TASK ITEM: Answer with the exact lines of the following material from the one containing "Given: Click the thumbnail of clip 1" through the one containing "Given: Open the Riostrense F.C. team name", both end lines included.

RECORDS FOR THIS TASK:
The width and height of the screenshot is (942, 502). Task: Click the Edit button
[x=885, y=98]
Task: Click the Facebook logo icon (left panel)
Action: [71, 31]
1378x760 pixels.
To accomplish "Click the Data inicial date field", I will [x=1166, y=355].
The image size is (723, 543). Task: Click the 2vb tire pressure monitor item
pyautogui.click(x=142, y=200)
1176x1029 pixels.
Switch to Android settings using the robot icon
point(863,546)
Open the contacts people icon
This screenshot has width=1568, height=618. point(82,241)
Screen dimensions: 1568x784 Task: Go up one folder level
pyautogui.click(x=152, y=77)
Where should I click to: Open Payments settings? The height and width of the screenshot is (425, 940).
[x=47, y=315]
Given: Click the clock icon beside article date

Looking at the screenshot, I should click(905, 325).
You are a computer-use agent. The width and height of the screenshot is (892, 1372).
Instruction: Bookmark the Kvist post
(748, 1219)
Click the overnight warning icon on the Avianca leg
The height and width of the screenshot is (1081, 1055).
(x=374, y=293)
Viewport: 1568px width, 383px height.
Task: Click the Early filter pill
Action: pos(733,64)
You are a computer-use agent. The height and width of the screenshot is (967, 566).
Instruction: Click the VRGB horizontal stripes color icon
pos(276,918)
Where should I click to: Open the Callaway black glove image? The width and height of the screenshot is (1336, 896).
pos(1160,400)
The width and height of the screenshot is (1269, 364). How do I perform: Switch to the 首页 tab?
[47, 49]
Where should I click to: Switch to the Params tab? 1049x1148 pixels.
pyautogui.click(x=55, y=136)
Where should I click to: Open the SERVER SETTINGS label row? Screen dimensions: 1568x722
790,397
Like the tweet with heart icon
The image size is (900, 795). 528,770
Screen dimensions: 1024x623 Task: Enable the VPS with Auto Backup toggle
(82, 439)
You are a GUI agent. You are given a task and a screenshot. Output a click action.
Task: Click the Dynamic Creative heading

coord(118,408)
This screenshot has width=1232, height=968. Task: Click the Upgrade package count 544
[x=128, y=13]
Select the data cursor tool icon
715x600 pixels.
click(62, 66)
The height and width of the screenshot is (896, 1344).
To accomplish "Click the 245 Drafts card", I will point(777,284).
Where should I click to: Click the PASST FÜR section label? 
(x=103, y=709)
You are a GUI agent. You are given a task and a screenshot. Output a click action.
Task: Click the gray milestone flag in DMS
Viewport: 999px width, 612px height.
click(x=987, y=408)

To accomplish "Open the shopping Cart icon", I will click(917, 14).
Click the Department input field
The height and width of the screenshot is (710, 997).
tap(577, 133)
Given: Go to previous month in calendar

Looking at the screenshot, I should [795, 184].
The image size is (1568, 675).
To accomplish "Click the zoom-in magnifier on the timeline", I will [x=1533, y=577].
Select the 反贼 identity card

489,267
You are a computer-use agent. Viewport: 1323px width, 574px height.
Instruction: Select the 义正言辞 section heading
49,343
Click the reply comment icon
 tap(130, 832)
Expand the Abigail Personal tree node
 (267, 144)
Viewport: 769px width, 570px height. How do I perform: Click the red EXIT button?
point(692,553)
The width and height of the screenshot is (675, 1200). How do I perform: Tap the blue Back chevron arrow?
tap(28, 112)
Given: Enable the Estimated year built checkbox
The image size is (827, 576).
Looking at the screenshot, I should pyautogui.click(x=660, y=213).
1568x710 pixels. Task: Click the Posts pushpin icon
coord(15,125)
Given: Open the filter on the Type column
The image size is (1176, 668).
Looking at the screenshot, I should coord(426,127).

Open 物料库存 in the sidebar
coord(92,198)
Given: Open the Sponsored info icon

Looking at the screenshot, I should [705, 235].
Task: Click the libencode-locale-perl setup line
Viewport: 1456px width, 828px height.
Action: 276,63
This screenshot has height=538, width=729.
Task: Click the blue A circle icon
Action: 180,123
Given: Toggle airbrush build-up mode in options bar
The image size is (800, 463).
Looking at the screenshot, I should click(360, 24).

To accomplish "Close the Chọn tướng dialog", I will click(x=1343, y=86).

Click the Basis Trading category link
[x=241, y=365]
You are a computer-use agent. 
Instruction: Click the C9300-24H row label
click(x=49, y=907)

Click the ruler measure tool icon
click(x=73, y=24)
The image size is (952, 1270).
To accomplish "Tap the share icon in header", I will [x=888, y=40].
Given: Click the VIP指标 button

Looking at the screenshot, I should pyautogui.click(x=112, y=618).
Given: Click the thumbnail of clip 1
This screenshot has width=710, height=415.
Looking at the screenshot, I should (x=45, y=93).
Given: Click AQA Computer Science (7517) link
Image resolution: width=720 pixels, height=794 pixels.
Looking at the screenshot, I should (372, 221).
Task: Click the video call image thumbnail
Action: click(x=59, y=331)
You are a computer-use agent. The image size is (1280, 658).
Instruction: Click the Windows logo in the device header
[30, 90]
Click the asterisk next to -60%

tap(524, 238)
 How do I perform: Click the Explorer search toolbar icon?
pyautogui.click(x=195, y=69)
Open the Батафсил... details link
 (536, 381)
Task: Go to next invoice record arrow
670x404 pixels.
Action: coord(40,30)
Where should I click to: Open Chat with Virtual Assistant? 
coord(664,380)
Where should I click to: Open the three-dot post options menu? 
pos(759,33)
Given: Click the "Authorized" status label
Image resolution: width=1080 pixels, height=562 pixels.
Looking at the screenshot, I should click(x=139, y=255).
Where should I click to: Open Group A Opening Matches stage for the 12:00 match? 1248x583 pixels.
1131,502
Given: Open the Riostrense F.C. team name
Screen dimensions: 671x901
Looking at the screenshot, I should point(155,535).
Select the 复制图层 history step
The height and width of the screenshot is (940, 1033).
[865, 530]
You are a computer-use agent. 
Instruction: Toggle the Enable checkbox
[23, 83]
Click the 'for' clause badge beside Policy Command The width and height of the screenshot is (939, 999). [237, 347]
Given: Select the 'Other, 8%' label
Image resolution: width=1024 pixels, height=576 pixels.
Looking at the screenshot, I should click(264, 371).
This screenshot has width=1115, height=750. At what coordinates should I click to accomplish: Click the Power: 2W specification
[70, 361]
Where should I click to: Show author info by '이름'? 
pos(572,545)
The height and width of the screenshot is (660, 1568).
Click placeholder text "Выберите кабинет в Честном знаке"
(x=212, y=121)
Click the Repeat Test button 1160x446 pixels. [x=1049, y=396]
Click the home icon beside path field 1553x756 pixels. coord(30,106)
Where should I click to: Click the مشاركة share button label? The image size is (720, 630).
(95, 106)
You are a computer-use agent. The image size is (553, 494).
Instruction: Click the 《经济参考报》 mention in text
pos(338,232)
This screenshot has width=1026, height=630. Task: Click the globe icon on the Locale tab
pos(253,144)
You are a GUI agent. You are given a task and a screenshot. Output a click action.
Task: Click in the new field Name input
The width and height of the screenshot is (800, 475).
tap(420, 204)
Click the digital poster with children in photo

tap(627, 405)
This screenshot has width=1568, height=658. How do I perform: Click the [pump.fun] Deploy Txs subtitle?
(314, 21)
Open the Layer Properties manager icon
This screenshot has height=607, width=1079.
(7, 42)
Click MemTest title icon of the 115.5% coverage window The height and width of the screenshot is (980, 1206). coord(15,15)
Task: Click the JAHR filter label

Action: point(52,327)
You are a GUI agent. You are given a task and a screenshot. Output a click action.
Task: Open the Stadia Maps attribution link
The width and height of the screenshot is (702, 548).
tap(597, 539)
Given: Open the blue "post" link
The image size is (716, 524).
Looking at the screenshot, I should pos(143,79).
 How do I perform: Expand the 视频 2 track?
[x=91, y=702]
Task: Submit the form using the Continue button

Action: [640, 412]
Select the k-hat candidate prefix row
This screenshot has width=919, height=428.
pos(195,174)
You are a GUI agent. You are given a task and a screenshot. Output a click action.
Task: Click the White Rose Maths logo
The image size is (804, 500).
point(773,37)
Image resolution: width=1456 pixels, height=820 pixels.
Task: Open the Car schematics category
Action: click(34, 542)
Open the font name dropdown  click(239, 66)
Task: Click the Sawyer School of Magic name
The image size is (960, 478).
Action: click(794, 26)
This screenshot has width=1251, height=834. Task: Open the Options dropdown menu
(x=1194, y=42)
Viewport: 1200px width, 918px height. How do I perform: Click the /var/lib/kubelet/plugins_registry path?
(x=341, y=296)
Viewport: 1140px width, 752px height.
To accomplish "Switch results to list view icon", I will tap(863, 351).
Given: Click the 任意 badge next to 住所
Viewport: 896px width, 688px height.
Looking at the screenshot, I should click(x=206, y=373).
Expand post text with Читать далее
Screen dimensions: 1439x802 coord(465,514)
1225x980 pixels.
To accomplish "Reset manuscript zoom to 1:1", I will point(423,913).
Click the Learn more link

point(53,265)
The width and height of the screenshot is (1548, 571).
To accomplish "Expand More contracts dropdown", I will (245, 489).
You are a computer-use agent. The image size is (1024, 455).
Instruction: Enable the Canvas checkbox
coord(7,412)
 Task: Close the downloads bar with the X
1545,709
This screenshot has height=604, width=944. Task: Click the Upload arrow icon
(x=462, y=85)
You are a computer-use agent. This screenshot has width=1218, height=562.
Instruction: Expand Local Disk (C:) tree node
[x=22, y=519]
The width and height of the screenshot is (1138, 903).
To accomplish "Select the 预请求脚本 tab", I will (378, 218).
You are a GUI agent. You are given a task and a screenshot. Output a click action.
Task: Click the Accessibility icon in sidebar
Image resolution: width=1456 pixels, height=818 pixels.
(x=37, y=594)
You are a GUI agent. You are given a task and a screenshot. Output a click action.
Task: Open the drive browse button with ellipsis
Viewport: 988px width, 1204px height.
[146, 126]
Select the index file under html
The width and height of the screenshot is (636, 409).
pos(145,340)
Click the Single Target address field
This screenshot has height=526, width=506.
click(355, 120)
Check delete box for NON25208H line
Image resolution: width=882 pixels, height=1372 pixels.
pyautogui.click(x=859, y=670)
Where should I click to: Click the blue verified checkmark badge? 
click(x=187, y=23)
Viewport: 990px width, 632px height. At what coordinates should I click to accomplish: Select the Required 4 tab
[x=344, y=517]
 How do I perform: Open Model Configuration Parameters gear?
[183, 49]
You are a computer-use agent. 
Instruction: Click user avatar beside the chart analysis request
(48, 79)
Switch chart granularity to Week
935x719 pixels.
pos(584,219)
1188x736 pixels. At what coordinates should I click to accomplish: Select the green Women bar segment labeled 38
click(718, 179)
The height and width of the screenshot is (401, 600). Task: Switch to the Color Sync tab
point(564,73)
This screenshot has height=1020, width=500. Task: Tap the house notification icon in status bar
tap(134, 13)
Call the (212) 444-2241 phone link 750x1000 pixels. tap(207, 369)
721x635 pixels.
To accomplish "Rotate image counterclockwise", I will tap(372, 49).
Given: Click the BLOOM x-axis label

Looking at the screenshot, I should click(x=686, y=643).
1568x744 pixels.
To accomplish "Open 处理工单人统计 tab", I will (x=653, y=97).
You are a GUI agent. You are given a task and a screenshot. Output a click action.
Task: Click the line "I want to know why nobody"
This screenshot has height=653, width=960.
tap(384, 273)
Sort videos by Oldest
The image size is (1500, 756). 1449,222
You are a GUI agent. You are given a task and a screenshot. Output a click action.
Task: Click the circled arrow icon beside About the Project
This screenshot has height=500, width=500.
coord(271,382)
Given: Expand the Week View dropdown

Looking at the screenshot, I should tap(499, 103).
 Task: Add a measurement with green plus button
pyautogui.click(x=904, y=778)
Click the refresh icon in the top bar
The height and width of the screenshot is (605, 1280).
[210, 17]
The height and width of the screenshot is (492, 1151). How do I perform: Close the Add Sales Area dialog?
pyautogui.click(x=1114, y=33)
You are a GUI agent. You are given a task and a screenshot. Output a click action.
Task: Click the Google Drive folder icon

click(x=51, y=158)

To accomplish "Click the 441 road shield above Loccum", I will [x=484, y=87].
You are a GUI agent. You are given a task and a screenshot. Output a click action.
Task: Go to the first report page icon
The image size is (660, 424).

SOLUTION FOR THIS EXERCISE:
Given: Click the thumbnail of clip 1
This screenshot has width=710, height=415.
Looking at the screenshot, I should (x=45, y=93).
Given: Click AQA Computer Science (7517) link
Image resolution: width=720 pixels, height=794 pixels.
Looking at the screenshot, I should (372, 221).
Task: Click the video call image thumbnail
Action: click(x=59, y=331)
You are a computer-use agent. The image size is (1280, 658).
Instruction: Click the Windows logo in the device header
[30, 90]
Click the asterisk next to -60%

tap(524, 238)
 How do I perform: Click the Explorer search toolbar icon?
pyautogui.click(x=195, y=69)
Open the Батафсил... details link
 (536, 381)
Task: Go to next invoice record arrow
670x404 pixels.
Action: coord(40,30)
Where should I click to: Open Chat with Virtual Assistant? 
coord(664,380)
Where should I click to: Open the three-dot post options menu? 
pos(759,33)
Given: Click the "Authorized" status label
Image resolution: width=1080 pixels, height=562 pixels.
Looking at the screenshot, I should click(x=139, y=255).
Where should I click to: Open Group A Opening Matches stage for the 12:00 match? 1248x583 pixels.
1131,502
Given: Open the Riostrense F.C. team name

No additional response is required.